Dutch Operators Push Meta Liability Fight Over 97% Illegal Ads
Dutch gambling trade association VNLOK confirmed on 22 June 2026 that it will sue Meta and file a complaint with the European Commission over illegal gambling advertising on Facebook and Instagram. VNLOK says more than 95% of gambling ads it found on the two platforms in the final quarter of 2025 came from unlicensed operators targeting Dutch consumers. The group wants a Dutch court to declare Meta liable under the Digital Services Act.
VNLOK’s case is built on its own ad monitoring through Meld Vals Spel, a project tracking gambling promotion on Meta’s platforms. Illegal ads made up 96.9% of gambling ads in October 2025, 97.2% in November, and 95.9% in December. VNLOK recorded 61,717 such ads in October, 84,493 in November, and 67,732 in December, with November alone generating 50 million impressions.
Meta removed only 3% of flagged ads in October, 5.2% in November, and 4.7% in December, according to VNLOK’s figures. VNLOK argues a reporting-led takedown model can’t keep pace, since many ads reappear under different names or links within days.
The Dutch regulator backs that pattern from a separate angle. On 7 May 2026, the Kansspelautoriteit said it filed more than 4,600 reports with Meta in April alone about illegal ads on Facebook and Instagram. The KSA said illegal operators frequently use the names and logos of well-known Dutch athletes and major brands, making it harder for consumers to spot licensed operators.
VNLOK chairman Björn Fuchs framed the case as a consumer protection issue, not just a commercial one. He said unlicensed operators ignore Dutch addiction prevention rules and actively target minors and problem gamblers.

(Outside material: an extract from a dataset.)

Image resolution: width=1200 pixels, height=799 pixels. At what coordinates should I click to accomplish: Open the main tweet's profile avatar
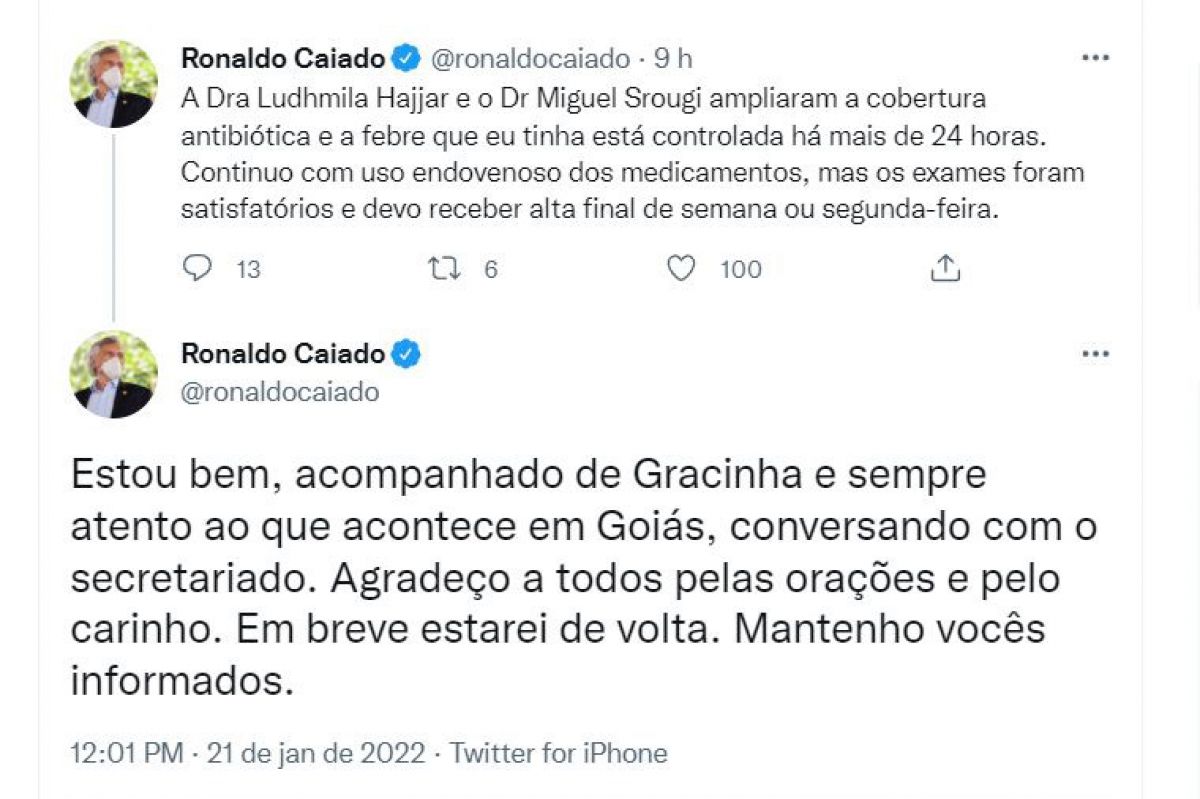113,375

VNLOK wants the court to declare Meta directly liable for illegal content under the DSA and order system-level fixes, backed by daily penalties for non-compliance. It has also asked the European Commission to investigate Meta and consider sanctions.
Meta told Dutch broadcaster NOS that it does not catch every illegal gambling ad but said it is working on improvements. VNLOK points to a separate Dutch case brought by Bits of Freedom over Facebook and Instagram feed settings as proof that Dutch courts can order practical changes from Meta.
VNLOK estimates the Dutch illegal online gambling market is now roughly the same size as the regulated one, worth more than €1bn a year. Licensed Dutch operators carry strict advertising limits and duty-of-care obligations that unlicensed competitors ignore while still buying reach on the same platforms.
💡 TGJ Take
VNLOK is turning illegal gambling ads from a moderation problem into a liability problem for Meta. The case turns on one number: a removal rate under 5% against tens of thousands of flagged ads a month. That gap is hard for Meta to explain away in court. For licensed Dutch operators, the ruling decides whether unfair ad-spend competition with illegal brands continues unchecked or gets capped by enforceable platform rules. Affiliates running Dutch-facing campaigns should watch whether the order targets individual ads or Meta’s detection systems, since the second option would hit gambling ad approval across the whole EU.